§ **Extrait à lire**:
• • • •
Trois modèles économiques attrayants
Au sein du secteur, nous identifions trois modèles économiques susceptibles d’offrir des sources durables de potentiel de croissance à long terme.
Prestataires de services et fournisseurs de pièces détachées. Pour certaines entreprises, vendre la machine ou l’outil industriel initial constitue bien souvent la simple passerelle qui mène à des flux de trésorerie à plus long terme. Les instruments de base de l’industrie nécessitent d’être régulièrement entretenus et fournis en pièces détachées pour continuer à fonctionner sans interruption. Les pièces détachées et les services connexes ne sont généralement pas des éléments discrétionnaires. Ils font l’objet d’achats récurrents et doivent fréquemment être acquis auprès de l’équipementier d’origine, ce qui sous-entend des marges élevées.
• • • •
§ **Travail demandé**:
1) Dans le texte sur les modèles économiques, réécrivez le passage compris entre « Prestataires de services » et « des marges élevées. » inclus, en remplaçant « pièces détachées » par « composants ».
2) D'après le texte sur les modèles économiques, auprès de qui les pièces détachées doivent-elles fréquemment être acquises ?
3) Poursuivez le texte sur les modèles économiques à partir de sa dernière phrase.

§ **Données affichées**:
• • • •
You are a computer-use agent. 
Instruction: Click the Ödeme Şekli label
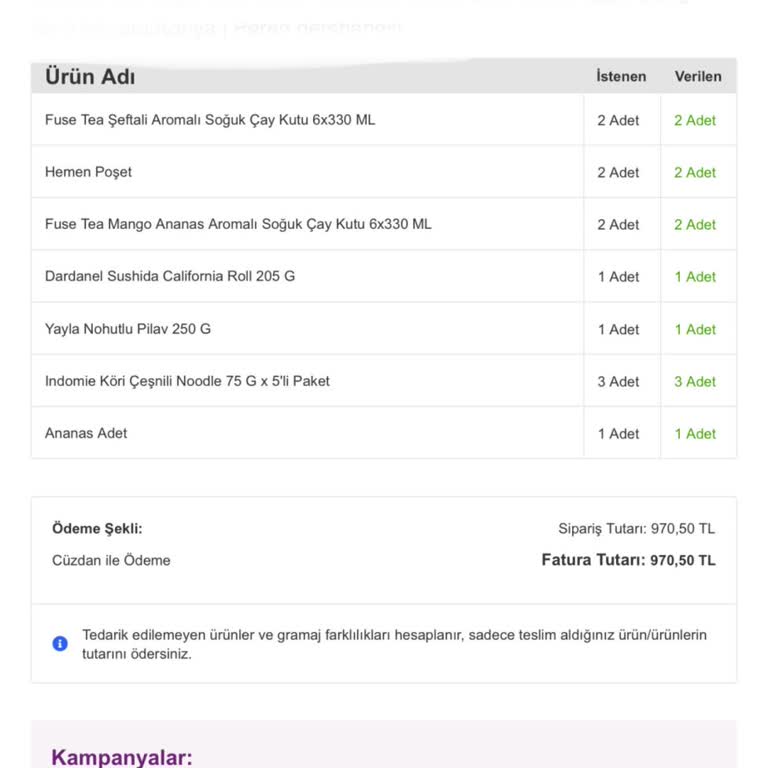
• • • •
§ **En réponse**:
1)
Prestataires de services et fournisseurs de composants. Pour certaines entreprises, vendre la machine ou l’outil industriel initial constitue bien souvent la simple passerelle qui mène à des flux de trésorerie à plus long terme. Les instruments de base de l’industrie nécessitent d’être régulièrement entretenus et fournis en composants pour continuer à fonctionner sans interruption. Les composants et les services connexes ne sont généralement pas des éléments discrétionnaires. Ils font l’objet d’achats récurrents et doivent fréquemment être acquis auprès de l’équipementier d’origine, ce qui sous-entend des marges élevées.

2) Auprès de l'équipementier d'origine.

3)
Les revenus peuvent nous en apprendre beaucoup. Nous distinguons les revenus issus des dépenses d’investissement (capex) et ceux qui découlent des dépenses d’exploitation (opex). Les commandes de type capex consistent en d’importants achats ponctuels (une machine colossale servant à l’exploitation minière par exemple) et sont plus sensibles aux cycles macroéconomiques. Les opex représentent quant à elles des coûts récurrents (pièces détachées ou services de maintenance pour équipements miniers par exemple), qui tendent à être beaucoup moins exposés au cycle économique.
Basé en Écosse, le Groupe Weir fabrique des équipements miniers, tels que des pompes à boue qui transportent les déchets d’opérations minières. L’entreprise tire environ 80 % de son chiffre d’affaires de l’après-vente, ces machines ayant besoin de pièces détachées plusieurs fois par an pendant les 15 années de leur durée de vie. Au regard de la part de marché du Groupe Weir, nettement supérieure à celle de son principal concurrent, son modèle économique offre un potentiel de croissance résilient à travers les cycles macroéconomiques. Et comme la pompe à boue est essentielle au bon fonctionnement de la mine, les clients sont disposés à payer un supplément afin d’acquérir des pièces Weir d’origine plutôt que les produits moins chers des concurrents.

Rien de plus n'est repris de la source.